多くの方が耳にしたことがあるであろう音楽家、ドビュッシーがそう評したと言われている。
私の持ち曲はベートーヴェンが中心だが、セヴラックも好きだった。
しかし輸入譜を手にしてまで弾く気持ちになれずにいた。
この音楽との出会いをくれたのは舘野泉とチッコリーニだ。
私の知る限り、セヴラック「休暇の日々から」を収録したのはこの二人。
2001年に舘野泉・久保春代「セヴラック ピアノ作品集」の1・2巻が出版されて以来、楽器店などの楽譜コーナーで見たことがある方もいると思う。
これは私にとって狂喜乱舞する出来事だった。
答えは簡単、輸入譜は高い。国内で出版されることを信じて待っていたのだ。
と言いつつ、手にしたのは最近のことだが。
そんなセヴラック「休暇の日々から」2から初練習として私が選んだのは…
「ショパンの泉」
先に書いたドビュッシーの言葉「良い(大地のような)香り」、これはショパンのマズルカに通じるところがある。
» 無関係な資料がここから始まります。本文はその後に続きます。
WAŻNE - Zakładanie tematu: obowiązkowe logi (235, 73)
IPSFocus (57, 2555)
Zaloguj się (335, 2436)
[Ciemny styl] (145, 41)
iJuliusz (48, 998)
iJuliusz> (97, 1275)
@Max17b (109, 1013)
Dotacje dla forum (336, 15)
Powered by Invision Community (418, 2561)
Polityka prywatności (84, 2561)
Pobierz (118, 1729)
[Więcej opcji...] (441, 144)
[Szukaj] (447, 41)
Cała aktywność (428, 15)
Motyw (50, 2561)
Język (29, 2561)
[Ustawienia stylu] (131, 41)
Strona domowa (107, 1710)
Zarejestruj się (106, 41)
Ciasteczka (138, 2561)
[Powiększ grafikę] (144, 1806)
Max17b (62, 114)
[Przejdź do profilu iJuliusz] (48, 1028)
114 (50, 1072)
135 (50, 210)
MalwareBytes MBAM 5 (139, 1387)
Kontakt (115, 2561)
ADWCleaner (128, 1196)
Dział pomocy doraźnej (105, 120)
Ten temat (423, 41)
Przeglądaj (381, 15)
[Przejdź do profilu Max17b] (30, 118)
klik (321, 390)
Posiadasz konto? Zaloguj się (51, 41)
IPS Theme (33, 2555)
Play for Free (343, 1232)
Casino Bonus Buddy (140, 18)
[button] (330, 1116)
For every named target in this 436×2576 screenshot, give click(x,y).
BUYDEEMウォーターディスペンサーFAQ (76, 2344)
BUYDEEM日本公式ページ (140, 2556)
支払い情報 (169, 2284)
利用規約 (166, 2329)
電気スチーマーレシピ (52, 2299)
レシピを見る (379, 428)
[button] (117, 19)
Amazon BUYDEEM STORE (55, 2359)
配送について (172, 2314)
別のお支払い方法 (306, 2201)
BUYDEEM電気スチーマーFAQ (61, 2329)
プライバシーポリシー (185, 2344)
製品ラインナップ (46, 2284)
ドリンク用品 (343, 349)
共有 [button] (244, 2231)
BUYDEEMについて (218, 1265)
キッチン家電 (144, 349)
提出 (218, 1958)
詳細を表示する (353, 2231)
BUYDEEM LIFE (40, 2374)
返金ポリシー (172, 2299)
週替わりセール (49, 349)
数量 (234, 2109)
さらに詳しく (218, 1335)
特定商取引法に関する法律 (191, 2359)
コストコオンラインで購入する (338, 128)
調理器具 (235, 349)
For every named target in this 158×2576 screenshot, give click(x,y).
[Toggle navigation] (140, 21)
セヴラックの音楽を聴いてもショパンの影響を受けていることは明白だ。
それがより色濃く出ているであろう、ショパンの泉。
私はこの音楽が大好きだったのだ。
ショパンほどテーマの数が多くはない。
一見弾きやすそうに見える楽譜だ。
そこでいかに聴かせるかとなると、単純に弾きやすい音楽ではなくなる。
一見弾きやすそう、これこそ難題なのだ。
そのことをふまえ、いざ練習が始まった。
さて、ここで早速問題が起こった。
一つ一つ地道に積み重ねる練習の邪魔になったのが、耳に残っている完成形の音楽だった。
本来曲の飲み込みやすさにつながるはずの耳の記憶が、自分の演奏の「こうではない感」を生み、冒頭部分から進めなくなったのだ。
知りすぎた故に生まれた問題だった。
普段は一通り通してから本格的な練習に入る。
一通りは弾いたものの、即興的な冒頭部分から考え込んでしまったのだ。
そんな苦労もありつつ、時間をかけ練りに練って自分の音楽として暗譜したのだった。
こんなに時間をかけて練習したのはいつぶりだろう。
思い出せないほど久しぶりのことだった。
日々の出来事に追われることを理由に、弾き易い曲ばかりレパートリーにしてきたことに気づく。
ああ、これではいけいない。
今までもこれからも、体力も気力も落ちるばかりなのに新しい刺激すら無くなったらどうなってしまうのだろう。
これには漠然とした恐怖すら感じる。
そう思いつつ、今まで脳内にストックしてきた「死ぬ前に弾ければ良いなぁ」リストの曲をパラパラとめくるのだった。